_Extract_.
####

Review: Interior. Leather Bar.

With Travis Mathews’s help, James Franco’s persona forms a kind of symmetry: 1980’s dubious homophobia against 2013’s risible homophilia.

Interior. Leather Bar.
Photo: Strand Releasing

If ever a movie merited a defensive disclaimer, the docsploitation lark Interior. Leather Bar. would be that: “This film is not intended as an indictment of James Franco. It is set in one small segment of James Franco, which is not meant to be representative of the whole James Franco.” The multihyphenate’s collaboration with gay porn verité director Travis Mathews, it purports to be a recreation of the 40 minutes that the MPAA allegedly demanded William Friedkin remove from his controversial Cruising in order to avoid an X rating. But instead, the film turns the camera on itself in order to document its own conceptual coup, casting a mix of gay and straight actors who are, to varying degrees, titillated to wrap their bodies around the line between pomo art and gender-studies term paper. Meanwhile, Franco predominately restricts his own participation to that of an outsider, observing the transgressions that the movie insinuates are actually entirely his bidding, much like what Cruising itself coyly suggested about Al Pacino’s potentially AC/DC undercover cop.

For many years, Franco has gone out of his way to tease, bait, and flatter the gay community without overtly condescending, always making like he wanted them to respect him for his gay mind, not his straight lips. But it’s always been nebulous as to whether it was the gay community whose favor he actually wanted to curry, or if he simply saw the opening to fill as the preeminent gay-vague superstar of the Frat Pack era. Franco, as careful and as self-aware as always, flirts with the presumptuousness of his image maintenance when, halfway through the shoot’s most explicit dick-tugging sequences, he pulls aside his straight and visibly grossed-out Pacino stand-in and recites a litany from the book of post-patriarchal sensitive-straight-guy aphorisms. He insists that his motivation for exploring the entertainment medium’s representation of sexuality is a response to the limited, boy-meets-girl options available during his formative years, as though that dearth was the one thing that prevented him from actualizing his full bi-curious potential.

####

_To-do list_.
**1.** Quote the review from "Review: Interior. Leather" to "2013’s risible homophilia.".
**2.** According to the review, what reason does Franco give his straight Pacino stand-in for exploring how the entertainment medium represents sexuality?

####

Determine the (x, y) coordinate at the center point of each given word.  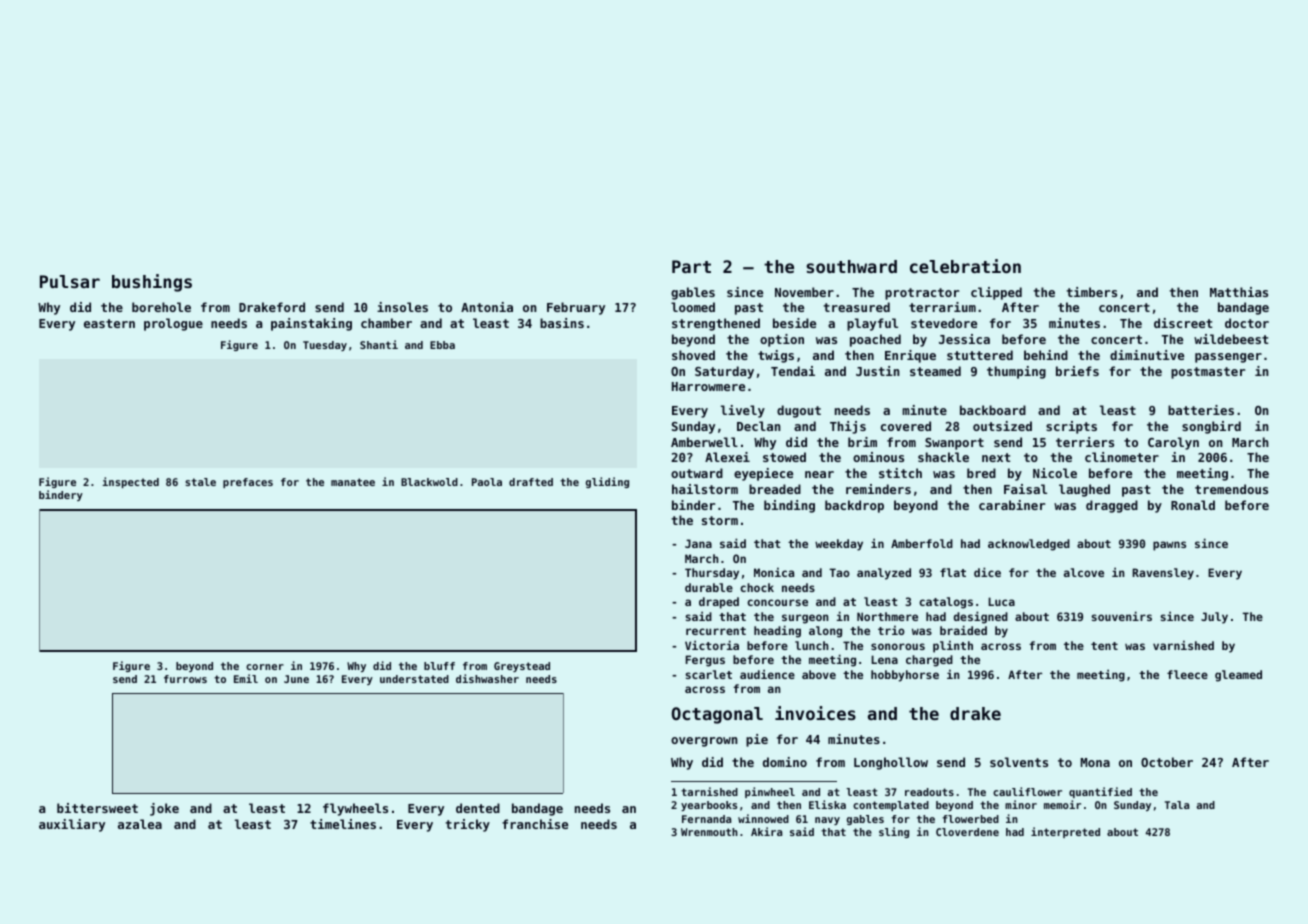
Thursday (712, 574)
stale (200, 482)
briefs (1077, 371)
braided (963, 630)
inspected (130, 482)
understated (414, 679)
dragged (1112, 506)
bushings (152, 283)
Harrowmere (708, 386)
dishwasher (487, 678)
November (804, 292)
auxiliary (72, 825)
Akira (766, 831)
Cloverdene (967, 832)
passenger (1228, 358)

####

_Responses_.
**1.**
Review: Interior. Leather Bar.

With Travis Mathews’s help, James Franco’s persona forms a kind of symmetry: 1980’s dubious homophobia against 2013’s risible homophilia.

**2.** Franco says his motivation is a response to the limited, boy-meets-girl options available during his formative years.